One argument is that the privileged access of business to the corridors of power largely disappeared in the 1980s. Michael Bliss argues that other powerful vested interests are able to compete with business. David Vogel suggests that business is more affected by broad political and economic trends than it is able to affect them. Further, the strength of business influences ebbs and flows. It is strongest when the public is worried about the economy and weakest when the economy is performing well. Vogel also argues that it is successful now in the halls of power because of its ability to organize and mobilize. This was not always the case. At one time, consumer, environmental, and other public interest groups were able to work the levers of power in Washington much more effectively. Presently, business demonstrates exceptional organization prowess, but divisions within the business community serve to check its effectiveness.

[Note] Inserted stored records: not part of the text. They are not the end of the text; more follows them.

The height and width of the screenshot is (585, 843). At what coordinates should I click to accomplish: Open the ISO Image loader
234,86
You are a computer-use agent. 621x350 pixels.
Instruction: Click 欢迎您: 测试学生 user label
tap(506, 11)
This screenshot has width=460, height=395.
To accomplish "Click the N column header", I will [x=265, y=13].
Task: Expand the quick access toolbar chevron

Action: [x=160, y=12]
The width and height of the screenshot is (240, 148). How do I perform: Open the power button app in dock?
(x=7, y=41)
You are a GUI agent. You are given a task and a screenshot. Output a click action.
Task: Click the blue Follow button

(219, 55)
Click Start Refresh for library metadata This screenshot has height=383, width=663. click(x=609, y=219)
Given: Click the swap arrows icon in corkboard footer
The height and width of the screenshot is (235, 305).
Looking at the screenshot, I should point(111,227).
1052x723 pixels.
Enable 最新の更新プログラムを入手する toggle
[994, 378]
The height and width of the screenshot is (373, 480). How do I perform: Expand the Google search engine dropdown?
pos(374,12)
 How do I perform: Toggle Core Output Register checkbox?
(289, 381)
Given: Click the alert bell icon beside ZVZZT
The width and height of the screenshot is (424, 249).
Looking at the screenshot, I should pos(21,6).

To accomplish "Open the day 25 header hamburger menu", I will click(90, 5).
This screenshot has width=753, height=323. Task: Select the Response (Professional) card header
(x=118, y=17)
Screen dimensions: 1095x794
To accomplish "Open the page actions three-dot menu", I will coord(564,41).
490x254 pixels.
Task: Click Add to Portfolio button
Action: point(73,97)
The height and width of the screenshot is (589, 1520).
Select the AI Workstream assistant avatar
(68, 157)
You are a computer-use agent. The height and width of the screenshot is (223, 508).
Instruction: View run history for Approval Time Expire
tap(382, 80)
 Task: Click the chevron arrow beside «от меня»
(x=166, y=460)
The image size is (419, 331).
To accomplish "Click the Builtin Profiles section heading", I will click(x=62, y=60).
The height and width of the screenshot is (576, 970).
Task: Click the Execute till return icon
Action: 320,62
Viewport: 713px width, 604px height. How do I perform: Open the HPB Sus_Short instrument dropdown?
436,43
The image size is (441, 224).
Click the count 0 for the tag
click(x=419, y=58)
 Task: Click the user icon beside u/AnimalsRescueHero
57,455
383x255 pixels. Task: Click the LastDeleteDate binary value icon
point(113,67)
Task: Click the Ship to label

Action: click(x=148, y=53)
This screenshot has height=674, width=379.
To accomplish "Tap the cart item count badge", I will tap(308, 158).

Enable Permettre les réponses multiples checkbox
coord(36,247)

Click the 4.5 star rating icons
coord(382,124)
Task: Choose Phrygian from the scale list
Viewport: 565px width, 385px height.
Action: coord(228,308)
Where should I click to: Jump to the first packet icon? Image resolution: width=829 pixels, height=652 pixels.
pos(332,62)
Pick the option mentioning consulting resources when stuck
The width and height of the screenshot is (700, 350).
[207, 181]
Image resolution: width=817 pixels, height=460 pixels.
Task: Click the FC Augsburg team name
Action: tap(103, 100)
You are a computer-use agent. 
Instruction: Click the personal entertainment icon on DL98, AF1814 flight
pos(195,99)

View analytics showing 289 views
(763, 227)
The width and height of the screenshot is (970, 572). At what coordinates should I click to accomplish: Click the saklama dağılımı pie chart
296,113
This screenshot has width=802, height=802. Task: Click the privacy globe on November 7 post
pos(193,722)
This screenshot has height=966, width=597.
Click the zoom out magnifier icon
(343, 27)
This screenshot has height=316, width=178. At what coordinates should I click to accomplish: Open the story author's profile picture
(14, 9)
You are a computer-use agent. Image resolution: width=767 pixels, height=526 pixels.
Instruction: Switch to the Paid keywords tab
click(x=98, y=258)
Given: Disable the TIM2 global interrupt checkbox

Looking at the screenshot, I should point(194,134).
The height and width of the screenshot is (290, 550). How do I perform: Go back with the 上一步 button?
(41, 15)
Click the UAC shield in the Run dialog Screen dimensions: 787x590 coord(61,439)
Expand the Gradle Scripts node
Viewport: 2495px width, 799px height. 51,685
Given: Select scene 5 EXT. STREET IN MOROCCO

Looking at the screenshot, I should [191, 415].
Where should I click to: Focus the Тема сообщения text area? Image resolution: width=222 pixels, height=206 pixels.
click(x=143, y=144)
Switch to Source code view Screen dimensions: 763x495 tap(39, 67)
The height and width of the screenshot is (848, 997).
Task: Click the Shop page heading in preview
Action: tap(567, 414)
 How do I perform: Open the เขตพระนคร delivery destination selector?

James Q. Wilson also argues that “entrepreneurial politics” limits business influence. Some groups and politicians are particularly astute and can identify issues around which popular support can be mobilized in opposition to business interests.

Finally, the argument is made that on some issues, business is very influential, but on other issues, state actors are quite capable of resisting pressures from highly organized, well-heeled business interests. (pp. 363–365)

2. What are the major criticisms of pluralism?

One criticism is that the interest group system is much less open and competitive than was thought by the early pluralists. Another is that it is not accurate to equate the outcome of struggles between special interest groups with the public interest. In this regard, the neo-pluralist, Charles Lindblom, spoke of the “privileged position of business.” A third is that it is not accurate to say that the struggles among groups over issues are open and transparent. In fact, some issues do not make it to the public agenda. The ability to keep issues from public debate is an exercise of power not accounted for by pluralists. (p. 367)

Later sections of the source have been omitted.